Problems to work on →
**A)** Answer these questions from the EDB Engineering newsletter:
(i) Which organization worked with Jepsen to produce the distributed systems reliability glossary?
(ii) Which benchmark does Justin Jaffray discuss?
(iii) Which models resist distractors but overfit to problem framings?
**B)** The EDB Engineering newsletter describes failure modes in which longer reasoning makes Large Reasoning Models perform worse. List every one of them.
**C)** From the EDB Engineering newsletter, output the passage between "https://antithesis.com/resources/reliability_glossary/" and "benchmarking with TPC-C.", inclusive.

Start of Given text

EDB Engineering Newsletter #9
Welcome to the 9th edition of the EDB Engineering Newsletter! Where we share happenings in the data world that the team has enjoyed discussing, as well as other news about what the EDB Engineering team is up to.
Analysis we're following
A distributed systems reliability glossary
Antithesis teamed up with Jepsen to produce this useful distributed systems reliability glossary.
https://antithesis.com/resources/reliability_glossary/
When to Hire a Computer Performance Engineering Team
Giving Benchmarks a Boat
Justin Jaffray writes about common mistakes developers make when benchmarking with TPC-C.
https://buttondown.com/jaffray/archive/giving-benchmarks-a-boat/
Inverse Scaling in Test-Time Compute
Researchers from Anthropic's Fellows Program (and partner institutions) identified five distinct failure modes where extending reasoning length in Large Reasoning Models (LRMs) actually deteriorates performance:
Claude models become increasingly distracted by irrelevant information during extended reasoning
OpenAI o-series models resist distractors but overfit to problem framings
Models shift from reasonable priors to spurious correlations in regression tasks
All models struggle with maintaining focus during complex deductive reasoning
And extended reasoning amplifies concerning behaviors like self-preservation expressions in Claude Sonnet 4.

End of Given text
Start of Extracted data

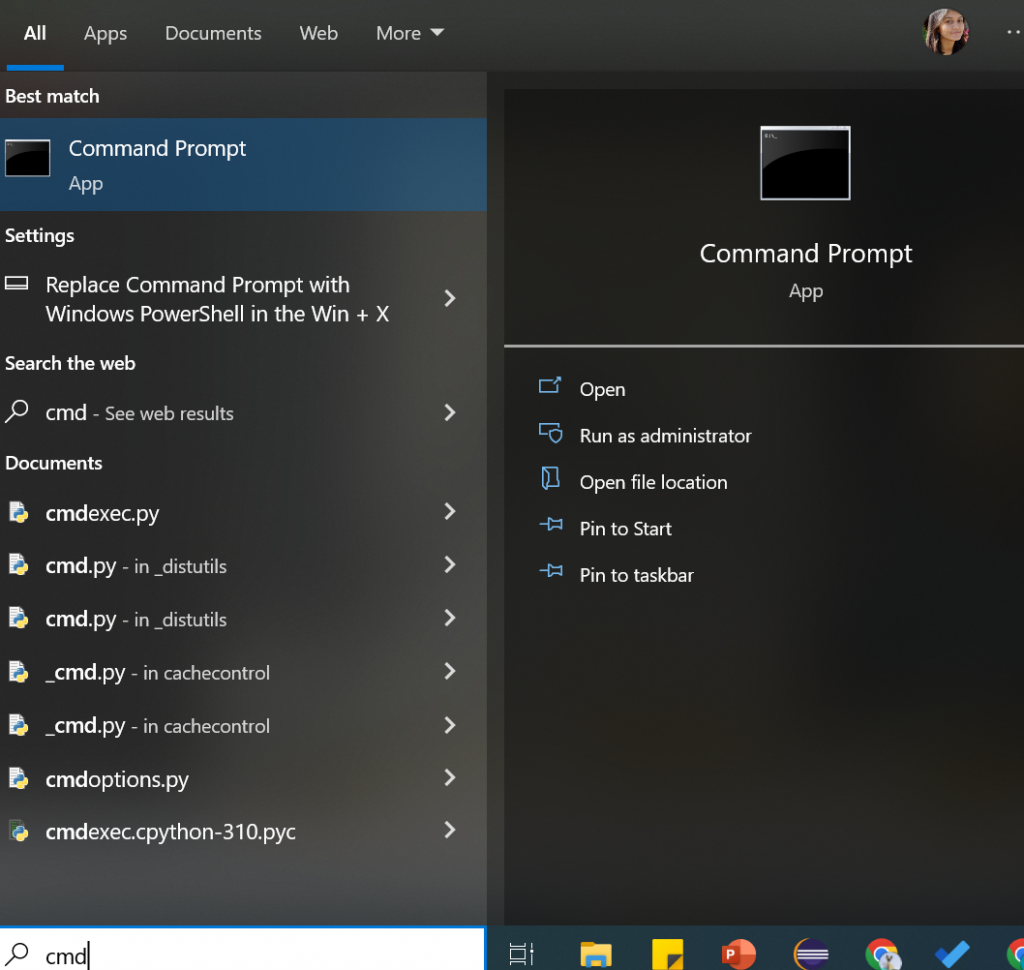Screen dimensions: 1024x970
Task: Launch File Explorer from the taskbar
Action: [596, 953]
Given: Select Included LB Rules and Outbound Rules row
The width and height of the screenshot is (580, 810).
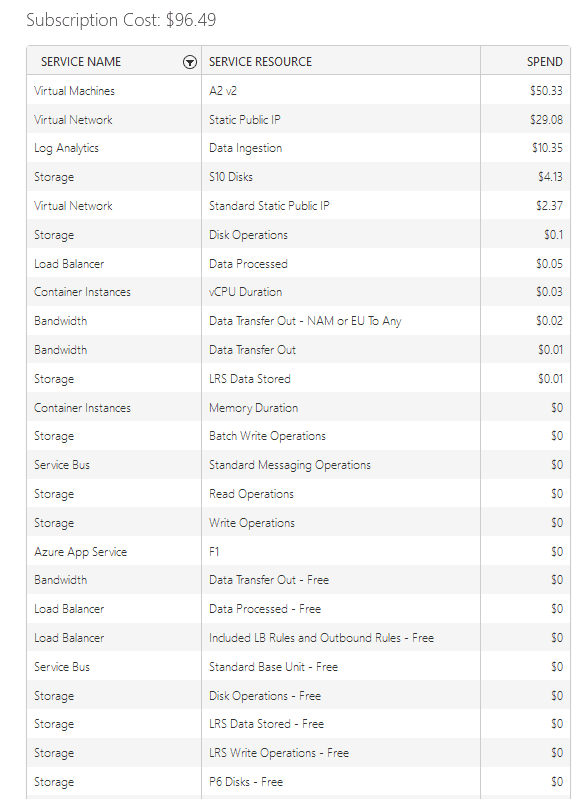Looking at the screenshot, I should coord(299,638).
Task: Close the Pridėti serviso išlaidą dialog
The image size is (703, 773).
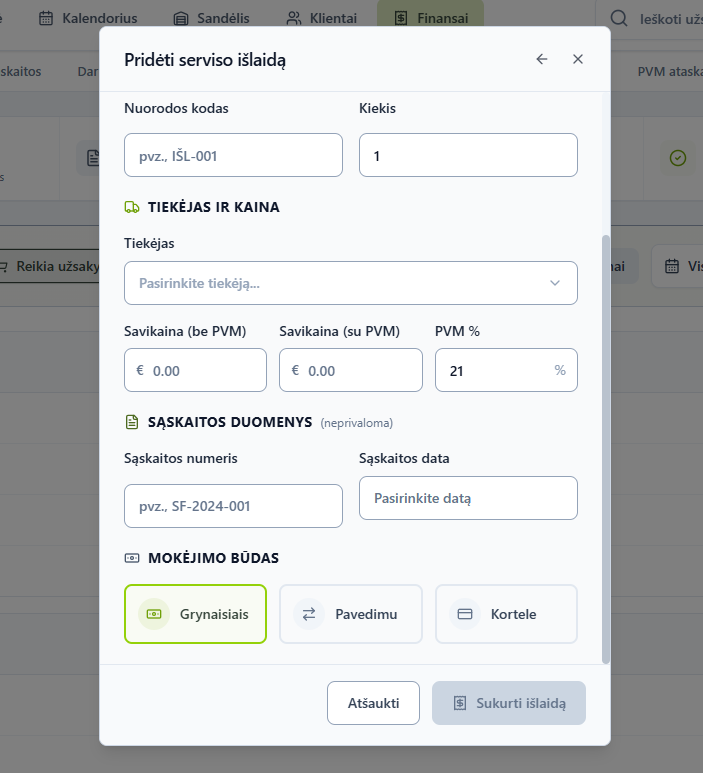Action: (x=578, y=59)
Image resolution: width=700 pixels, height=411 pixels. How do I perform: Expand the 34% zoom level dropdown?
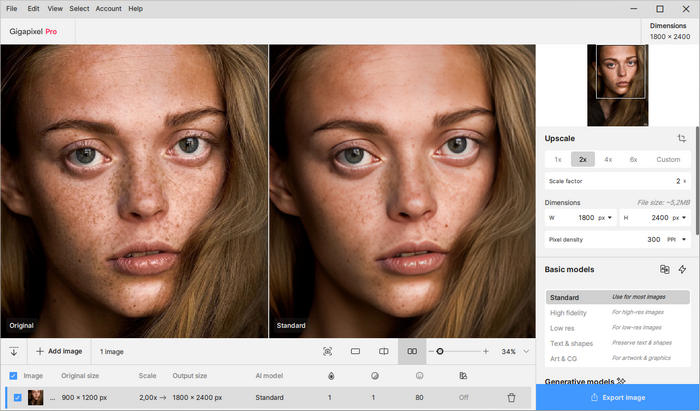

End of Extracted data

Answers to each task →
**A)**
(i) Antithesis
(ii) TPC-C
(iii) OpenAI o-series models

**B)**
- Claude models become increasingly distracted by irrelevant information during extended reasoning
- OpenAI o-series models resist distractors but overfit to problem framings
- Models shift from reasonable priors to spurious correlations in regression tasks
- All models struggle with maintaining focus during complex deductive reasoning
- Extended reasoning amplifies concerning behaviors like self-preservation expressions in Claude Sonnet 4

**C)**
https://antithesis.com/resources/reliability_glossary/
When to Hire a Computer Performance Engineering Team
Giving Benchmarks a Boat
Justin Jaffray writes about common mistakes developers make when benchmarking with TPC-C.